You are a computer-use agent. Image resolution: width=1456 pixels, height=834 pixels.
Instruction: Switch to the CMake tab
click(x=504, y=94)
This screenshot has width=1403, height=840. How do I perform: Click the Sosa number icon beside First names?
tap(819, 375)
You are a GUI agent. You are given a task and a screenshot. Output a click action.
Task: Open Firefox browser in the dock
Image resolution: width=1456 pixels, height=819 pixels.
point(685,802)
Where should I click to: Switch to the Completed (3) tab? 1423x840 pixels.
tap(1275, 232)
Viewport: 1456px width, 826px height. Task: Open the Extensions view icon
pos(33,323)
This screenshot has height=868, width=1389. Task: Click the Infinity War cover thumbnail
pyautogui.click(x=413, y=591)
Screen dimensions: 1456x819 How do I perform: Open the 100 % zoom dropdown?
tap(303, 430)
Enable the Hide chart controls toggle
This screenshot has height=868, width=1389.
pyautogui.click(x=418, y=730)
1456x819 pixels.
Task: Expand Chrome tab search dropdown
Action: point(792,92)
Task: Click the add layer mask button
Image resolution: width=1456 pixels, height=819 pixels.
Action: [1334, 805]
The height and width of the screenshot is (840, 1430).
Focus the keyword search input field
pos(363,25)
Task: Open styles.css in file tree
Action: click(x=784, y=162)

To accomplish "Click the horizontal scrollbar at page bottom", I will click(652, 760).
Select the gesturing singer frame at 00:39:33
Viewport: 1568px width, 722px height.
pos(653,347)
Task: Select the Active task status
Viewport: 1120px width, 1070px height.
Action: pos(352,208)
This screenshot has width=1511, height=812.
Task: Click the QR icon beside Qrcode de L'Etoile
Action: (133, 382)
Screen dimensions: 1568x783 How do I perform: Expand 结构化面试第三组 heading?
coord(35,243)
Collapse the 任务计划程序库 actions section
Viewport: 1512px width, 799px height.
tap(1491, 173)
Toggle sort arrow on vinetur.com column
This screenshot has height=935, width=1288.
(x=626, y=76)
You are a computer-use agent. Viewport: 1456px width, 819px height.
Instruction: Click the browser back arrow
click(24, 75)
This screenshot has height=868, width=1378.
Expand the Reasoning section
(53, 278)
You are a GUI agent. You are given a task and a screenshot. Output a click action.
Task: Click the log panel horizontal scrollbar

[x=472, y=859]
====
• **YOUR TASK**:
Note every line above where the string "agent" shows up, and copy those lines.

• **TASK SOLUTION**:
You are a computer-use agent. Image resolution: width=1456 pixels, height=834 pixels.
You are a GUI agent. You are given a task and a screenshot. Output a click action.
You are a computer-use agent. Viewport: 1456px width, 819px height.
You are a GUI agent. You are given a task and a screenshot. Output a click action.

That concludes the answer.